Directives:
(A) Write out the part of the statistics lab instructions between "A new icon will" and "lower blood pressure)?", inclusive, copying it word for word.
(B) Resume the statistics lab instructions after their last sentence and keep writing in the same style.

Document excerpt:
######

A new icon will appear called "Difference".  Click on this once to make it the "Y" variable.  Then, under the menu bar, choose Data > Evaluate Derived Variable
Yet another icon will appear, this one also named "Difference" but if you look closely, it has a slightly different appearance.  This contains the values.  Click on it, and make a histogram of the Difference variable.

Does the drug look effective.  What percentage of the people showed an improvement (a lower blood pressure)?

2. Download the ClassData.  You should read about it first, and maybe download a copy of the survey itself.
a) Calculate the average, SD, median, interquartile range for height and weight.  Which measure of center, average or median, do you think best describes each variable.  (Consult a histogram.)
b) Make a boxplot of height and weight.  Are there outliers?  Are the distributions symmetric?  Between what two values do the middle 50% of the class lie?

######

Dataset:
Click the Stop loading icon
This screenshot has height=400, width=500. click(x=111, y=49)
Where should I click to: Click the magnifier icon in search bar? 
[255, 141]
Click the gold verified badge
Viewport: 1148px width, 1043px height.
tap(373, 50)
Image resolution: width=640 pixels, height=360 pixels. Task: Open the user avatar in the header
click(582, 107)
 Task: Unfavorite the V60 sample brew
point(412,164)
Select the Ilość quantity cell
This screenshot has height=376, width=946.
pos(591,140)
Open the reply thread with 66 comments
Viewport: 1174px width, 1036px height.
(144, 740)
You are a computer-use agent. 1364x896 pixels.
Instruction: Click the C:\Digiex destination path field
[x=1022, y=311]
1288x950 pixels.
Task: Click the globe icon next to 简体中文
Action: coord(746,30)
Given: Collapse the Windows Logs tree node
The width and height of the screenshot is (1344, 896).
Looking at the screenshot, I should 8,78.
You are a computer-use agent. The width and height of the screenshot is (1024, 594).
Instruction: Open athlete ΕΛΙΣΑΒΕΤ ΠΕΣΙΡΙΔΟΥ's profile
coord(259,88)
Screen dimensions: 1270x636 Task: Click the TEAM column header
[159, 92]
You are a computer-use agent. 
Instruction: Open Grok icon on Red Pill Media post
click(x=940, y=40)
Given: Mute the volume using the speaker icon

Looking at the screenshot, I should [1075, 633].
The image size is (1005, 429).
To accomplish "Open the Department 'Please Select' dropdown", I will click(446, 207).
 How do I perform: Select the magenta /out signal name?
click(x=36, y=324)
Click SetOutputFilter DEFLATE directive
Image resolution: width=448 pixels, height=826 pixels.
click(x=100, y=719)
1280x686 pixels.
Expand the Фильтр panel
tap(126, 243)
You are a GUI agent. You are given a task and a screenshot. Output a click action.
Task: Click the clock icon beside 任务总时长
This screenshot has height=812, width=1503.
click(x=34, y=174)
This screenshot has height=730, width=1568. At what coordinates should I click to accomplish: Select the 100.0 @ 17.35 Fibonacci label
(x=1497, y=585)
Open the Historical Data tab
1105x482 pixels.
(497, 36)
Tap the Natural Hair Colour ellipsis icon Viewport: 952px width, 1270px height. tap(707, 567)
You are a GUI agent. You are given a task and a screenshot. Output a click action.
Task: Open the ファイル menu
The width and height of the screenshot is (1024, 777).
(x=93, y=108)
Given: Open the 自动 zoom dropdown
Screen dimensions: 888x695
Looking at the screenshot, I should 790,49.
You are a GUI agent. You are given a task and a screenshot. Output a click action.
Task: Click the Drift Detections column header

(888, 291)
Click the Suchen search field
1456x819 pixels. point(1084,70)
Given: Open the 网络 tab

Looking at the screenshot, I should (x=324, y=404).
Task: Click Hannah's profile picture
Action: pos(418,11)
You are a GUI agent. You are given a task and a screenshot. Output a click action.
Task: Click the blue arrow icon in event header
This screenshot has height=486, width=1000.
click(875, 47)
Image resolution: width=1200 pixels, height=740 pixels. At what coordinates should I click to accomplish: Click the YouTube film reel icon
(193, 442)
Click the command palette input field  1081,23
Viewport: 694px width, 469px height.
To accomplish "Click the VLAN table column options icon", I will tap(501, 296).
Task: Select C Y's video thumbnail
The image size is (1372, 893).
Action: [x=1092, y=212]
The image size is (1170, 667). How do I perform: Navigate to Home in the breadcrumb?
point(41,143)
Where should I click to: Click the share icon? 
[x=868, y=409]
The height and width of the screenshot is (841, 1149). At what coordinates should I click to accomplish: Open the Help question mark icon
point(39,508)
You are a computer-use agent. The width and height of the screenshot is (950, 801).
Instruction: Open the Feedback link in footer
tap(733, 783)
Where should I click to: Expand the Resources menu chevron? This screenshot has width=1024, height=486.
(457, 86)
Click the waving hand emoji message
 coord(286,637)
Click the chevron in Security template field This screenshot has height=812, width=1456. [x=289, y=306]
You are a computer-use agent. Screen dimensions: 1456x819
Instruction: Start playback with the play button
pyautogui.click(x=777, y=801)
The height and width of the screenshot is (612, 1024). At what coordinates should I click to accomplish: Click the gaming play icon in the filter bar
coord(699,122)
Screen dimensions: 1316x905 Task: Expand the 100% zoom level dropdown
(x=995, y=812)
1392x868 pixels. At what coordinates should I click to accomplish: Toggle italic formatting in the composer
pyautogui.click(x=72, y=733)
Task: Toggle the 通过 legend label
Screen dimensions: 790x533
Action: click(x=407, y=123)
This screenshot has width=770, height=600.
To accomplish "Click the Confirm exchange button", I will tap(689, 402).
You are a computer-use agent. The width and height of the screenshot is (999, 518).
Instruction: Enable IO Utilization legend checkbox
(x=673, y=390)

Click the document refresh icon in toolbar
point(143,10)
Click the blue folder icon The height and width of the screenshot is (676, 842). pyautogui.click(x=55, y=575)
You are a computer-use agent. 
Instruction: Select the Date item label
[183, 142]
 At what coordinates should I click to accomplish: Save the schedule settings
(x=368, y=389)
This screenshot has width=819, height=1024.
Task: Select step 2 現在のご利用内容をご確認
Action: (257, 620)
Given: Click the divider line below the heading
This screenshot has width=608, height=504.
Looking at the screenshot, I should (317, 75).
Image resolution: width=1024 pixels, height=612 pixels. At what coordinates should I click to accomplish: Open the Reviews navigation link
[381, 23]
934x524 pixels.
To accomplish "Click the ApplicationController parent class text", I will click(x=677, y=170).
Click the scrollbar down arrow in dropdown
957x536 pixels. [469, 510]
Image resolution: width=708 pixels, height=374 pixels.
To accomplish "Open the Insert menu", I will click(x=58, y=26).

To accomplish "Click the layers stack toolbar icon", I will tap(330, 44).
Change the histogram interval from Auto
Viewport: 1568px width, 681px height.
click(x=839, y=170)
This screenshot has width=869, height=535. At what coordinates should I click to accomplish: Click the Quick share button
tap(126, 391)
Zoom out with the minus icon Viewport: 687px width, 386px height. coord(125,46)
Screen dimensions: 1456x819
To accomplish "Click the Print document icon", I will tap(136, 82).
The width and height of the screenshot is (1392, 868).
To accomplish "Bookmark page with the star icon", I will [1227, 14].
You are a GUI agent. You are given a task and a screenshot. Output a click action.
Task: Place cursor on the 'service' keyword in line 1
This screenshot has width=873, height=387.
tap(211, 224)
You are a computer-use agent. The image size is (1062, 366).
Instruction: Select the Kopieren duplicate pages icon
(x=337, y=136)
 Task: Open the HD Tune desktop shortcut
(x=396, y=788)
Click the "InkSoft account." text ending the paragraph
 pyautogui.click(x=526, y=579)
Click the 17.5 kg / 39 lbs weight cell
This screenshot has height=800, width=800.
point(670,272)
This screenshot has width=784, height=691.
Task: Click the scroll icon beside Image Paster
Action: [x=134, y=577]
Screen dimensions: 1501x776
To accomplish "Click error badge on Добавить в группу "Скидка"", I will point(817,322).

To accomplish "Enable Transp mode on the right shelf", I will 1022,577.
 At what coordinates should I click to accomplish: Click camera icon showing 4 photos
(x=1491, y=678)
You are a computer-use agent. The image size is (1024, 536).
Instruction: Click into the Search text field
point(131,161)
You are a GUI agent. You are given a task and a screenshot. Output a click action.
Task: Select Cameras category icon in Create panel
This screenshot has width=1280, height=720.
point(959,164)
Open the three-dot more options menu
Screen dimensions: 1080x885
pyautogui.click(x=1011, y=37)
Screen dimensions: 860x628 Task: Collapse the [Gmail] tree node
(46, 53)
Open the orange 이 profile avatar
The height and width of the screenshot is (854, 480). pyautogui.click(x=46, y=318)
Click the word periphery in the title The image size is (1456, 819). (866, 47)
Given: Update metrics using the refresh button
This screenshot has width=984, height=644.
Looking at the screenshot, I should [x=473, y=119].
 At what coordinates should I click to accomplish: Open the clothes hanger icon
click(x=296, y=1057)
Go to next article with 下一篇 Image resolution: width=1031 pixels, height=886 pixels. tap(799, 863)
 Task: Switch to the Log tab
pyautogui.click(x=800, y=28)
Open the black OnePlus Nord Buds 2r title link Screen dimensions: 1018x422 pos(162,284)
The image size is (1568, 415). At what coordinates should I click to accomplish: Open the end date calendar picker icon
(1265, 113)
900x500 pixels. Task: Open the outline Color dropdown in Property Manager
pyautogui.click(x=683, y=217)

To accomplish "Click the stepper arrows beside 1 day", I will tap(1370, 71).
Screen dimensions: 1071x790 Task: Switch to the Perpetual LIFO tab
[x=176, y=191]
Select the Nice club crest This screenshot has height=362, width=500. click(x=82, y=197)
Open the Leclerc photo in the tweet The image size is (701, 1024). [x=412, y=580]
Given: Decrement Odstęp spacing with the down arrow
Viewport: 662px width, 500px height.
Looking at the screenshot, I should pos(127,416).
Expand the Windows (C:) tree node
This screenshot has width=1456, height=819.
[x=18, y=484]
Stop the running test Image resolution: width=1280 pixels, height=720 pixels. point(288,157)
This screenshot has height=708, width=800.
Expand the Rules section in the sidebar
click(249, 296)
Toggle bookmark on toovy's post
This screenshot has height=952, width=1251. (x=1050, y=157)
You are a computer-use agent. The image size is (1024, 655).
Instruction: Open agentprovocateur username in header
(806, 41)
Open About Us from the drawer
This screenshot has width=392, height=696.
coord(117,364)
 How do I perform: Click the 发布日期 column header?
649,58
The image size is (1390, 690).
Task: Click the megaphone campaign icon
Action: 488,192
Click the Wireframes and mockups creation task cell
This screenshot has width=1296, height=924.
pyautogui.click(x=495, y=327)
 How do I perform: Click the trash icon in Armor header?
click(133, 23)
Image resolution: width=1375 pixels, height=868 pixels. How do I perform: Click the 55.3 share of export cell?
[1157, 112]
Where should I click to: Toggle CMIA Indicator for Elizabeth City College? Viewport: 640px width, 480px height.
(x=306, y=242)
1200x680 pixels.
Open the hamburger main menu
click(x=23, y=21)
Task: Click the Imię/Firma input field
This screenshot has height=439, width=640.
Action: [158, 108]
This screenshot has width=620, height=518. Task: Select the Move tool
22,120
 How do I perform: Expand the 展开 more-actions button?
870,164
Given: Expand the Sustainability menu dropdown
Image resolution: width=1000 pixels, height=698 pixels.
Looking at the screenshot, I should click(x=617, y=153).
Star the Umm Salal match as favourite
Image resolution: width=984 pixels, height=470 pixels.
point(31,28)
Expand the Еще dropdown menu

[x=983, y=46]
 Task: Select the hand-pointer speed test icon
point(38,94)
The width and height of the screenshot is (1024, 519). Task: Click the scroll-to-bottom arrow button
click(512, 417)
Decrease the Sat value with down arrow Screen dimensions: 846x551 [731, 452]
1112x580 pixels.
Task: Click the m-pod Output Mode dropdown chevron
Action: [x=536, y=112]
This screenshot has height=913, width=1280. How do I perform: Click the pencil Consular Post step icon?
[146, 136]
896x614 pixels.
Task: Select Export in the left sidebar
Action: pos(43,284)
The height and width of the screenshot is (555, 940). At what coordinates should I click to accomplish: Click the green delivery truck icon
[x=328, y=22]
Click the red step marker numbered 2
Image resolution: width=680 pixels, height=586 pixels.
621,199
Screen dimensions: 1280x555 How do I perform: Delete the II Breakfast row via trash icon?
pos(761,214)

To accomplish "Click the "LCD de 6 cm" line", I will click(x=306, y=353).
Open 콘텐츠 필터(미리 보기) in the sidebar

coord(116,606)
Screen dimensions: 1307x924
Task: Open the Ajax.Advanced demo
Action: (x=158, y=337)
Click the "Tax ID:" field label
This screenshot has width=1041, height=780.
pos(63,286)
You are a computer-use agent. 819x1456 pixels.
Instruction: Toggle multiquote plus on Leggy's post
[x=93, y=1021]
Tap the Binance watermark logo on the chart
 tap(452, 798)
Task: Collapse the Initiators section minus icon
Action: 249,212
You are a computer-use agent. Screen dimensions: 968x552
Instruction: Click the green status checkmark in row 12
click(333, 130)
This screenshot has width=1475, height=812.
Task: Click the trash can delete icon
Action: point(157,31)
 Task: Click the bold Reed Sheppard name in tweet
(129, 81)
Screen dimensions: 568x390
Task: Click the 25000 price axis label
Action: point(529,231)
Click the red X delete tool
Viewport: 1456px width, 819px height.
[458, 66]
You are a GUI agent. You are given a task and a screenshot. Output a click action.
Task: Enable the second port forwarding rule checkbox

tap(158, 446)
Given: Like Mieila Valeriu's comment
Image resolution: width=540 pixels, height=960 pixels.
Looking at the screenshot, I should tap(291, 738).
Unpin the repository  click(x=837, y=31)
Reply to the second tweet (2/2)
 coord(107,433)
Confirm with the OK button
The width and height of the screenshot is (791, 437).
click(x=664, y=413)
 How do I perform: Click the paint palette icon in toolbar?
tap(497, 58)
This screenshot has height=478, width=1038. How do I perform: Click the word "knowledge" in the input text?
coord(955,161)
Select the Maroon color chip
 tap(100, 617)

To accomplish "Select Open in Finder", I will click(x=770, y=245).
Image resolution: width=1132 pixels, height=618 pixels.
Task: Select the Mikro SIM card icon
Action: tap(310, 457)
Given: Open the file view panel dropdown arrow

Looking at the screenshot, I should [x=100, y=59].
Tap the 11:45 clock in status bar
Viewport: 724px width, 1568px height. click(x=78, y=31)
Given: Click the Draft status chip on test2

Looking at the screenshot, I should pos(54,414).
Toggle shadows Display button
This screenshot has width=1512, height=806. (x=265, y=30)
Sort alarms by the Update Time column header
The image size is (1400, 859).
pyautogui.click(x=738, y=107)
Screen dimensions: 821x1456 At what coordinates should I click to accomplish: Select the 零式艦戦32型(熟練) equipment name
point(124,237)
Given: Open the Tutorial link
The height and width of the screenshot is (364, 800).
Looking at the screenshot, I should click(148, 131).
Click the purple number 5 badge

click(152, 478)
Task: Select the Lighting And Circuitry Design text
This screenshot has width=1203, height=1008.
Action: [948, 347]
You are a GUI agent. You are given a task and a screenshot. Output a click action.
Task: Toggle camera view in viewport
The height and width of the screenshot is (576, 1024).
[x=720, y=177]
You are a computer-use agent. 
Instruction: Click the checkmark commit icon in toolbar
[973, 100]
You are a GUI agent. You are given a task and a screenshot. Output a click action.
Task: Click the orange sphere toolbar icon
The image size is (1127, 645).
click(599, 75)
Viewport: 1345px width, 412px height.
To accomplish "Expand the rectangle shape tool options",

######

Responses per task:
(A)
A new icon will appear called "Difference".  Click on this once to make it the "Y" variable.  Then, under the menu bar, choose Data > Evaluate Derived Variable
Yet another icon will appear, this one also named "Difference" but if you look closely, it has a slightly different appearance.  This contains the values.  Click on it, and make a histogram of the Difference variable.

Does the drug look effective.  What percentage of the people showed an improvement (a lower blood pressure)?

(B)
3. Again, make a histogram of the Interval variable of the Old Faithful data.  Remember, the interval variable is the number of minutes between eruptions of the Old Faithful geyser.  (Look up Old Faithful in ActivStats to see a video of the geyser.)   What numerical summary statistic is an appropriate summary of the time until eruptions?  Why?  For which ever choice you make, answer these questions:
a) What's the most you'll be wrong?  (In other words, how far off might your answer be?)
b)  Roughly speaking, what is a "typical" error?
c) Describe the distribution in words.  (Refer to Number 1a for some things to look for in your description.)

4)  From SMT: p. 52, number 3
5)- 7) p. 75, number 11,12,13
8) Here's a standard deviation contest.  From the digits 0,1,...9, you must pick four (repeats allowed) such that
a) they have the smallest possible SD
b) they have the largest possible SD
c) Is your answer to (a) unique?
d) Is your answer to (b) unique?